18 Mar 2022 09:49

Gamaleya Center files with Russian Health Ministry documents for registration of Sputnik V nasal vaccine

MOSCOW. March 18 (Interfax) - The Russian Health Ministry's Gamaleya Center has applied to the Health Ministry for registration of the intranasal form of the Sputnik V vaccine, and relevant information has appeared in the state register of medicines. The fact of the application has been confirmed by the center's Director Alexander Gintsburg.
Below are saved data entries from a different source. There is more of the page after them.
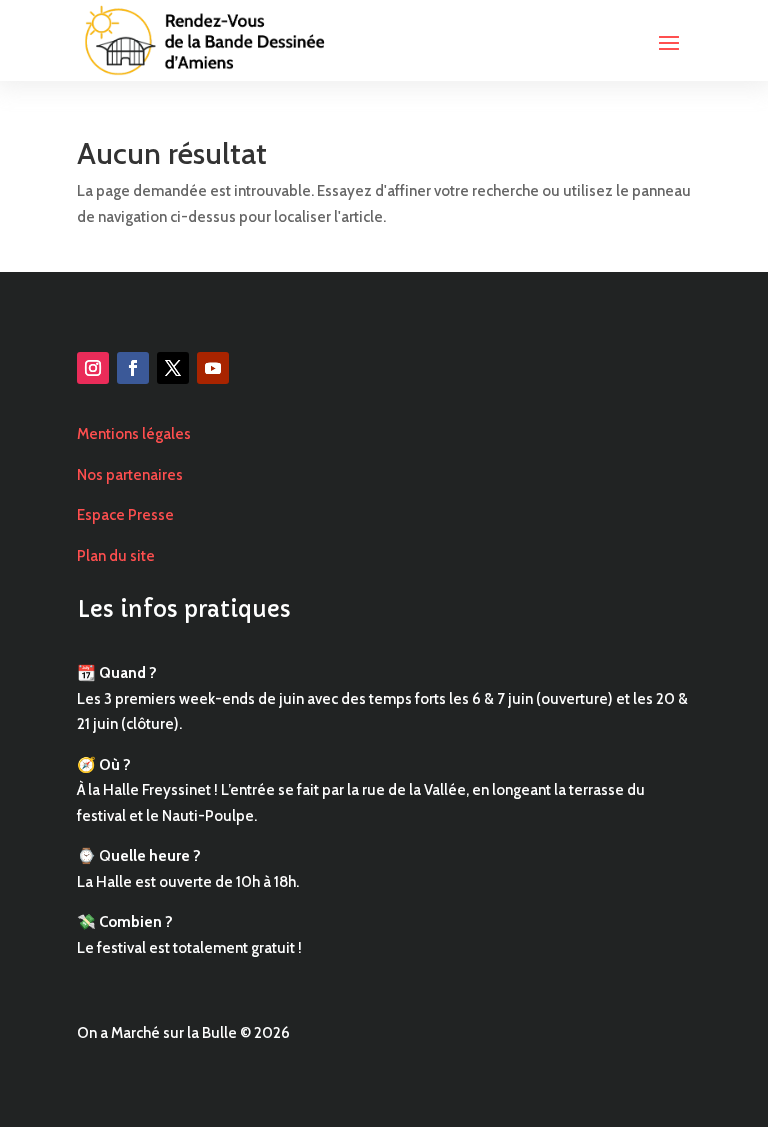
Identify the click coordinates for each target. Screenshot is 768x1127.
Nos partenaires (130, 475)
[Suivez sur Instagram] (93, 368)
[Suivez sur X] (173, 368)
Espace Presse (125, 515)
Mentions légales (134, 434)
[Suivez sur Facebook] (133, 368)
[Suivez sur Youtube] (213, 368)
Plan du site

"We have sent a package of documents to the Health Ministry that are needed for considering the issuance to us of registration of the nasal form of the Sputnik V vaccine," Gintsburg told Interfax.

No serious side effects were found in volunteers after vaccination during clinical trials, the scientist said.

"No, there have not been any serious side effects, except for those recorded before. It seems to me that even fever was recorded in a smaller percentage of volunteers than when the injected form of the vaccine was used," Gintsburg said.

The center hopes the documents will be considered within a short period of time and registration will be issued in the near future.

If registration is issued, the number of vaccines to be produced will be determined by the government, the scientist said.

"As we are not a commercial entity, we need a government resolution before we start working. [It depends on] how many they request. If they request a million doses, then that number of vaccines can be made in collaboration with the well-known Geranium plant over a three-week period; one month maximum," he said, responding to a question as to how quickly and in what volumes production can be launched.

The vaccine in spray form can be used for additional protection along with the main vaccination, Gintsburg said.

"I believe it needs to be used as an addition [to the injected form]. And in the process of use, if the pandemic continues, and, unfortunately, it looks like it will, then we will see, maybe recommendations to use it as an independent means [of vaccination] will be given over time. But now it will be an additional booster, which reinforces, accordingly, the classical vaccination scheme, creating an additional barrier at the level of the mucus membranes in the nasopharynx, which is the gate to infection," he said.

The nasal form will be needed for [higher] risk groups in particular, he said.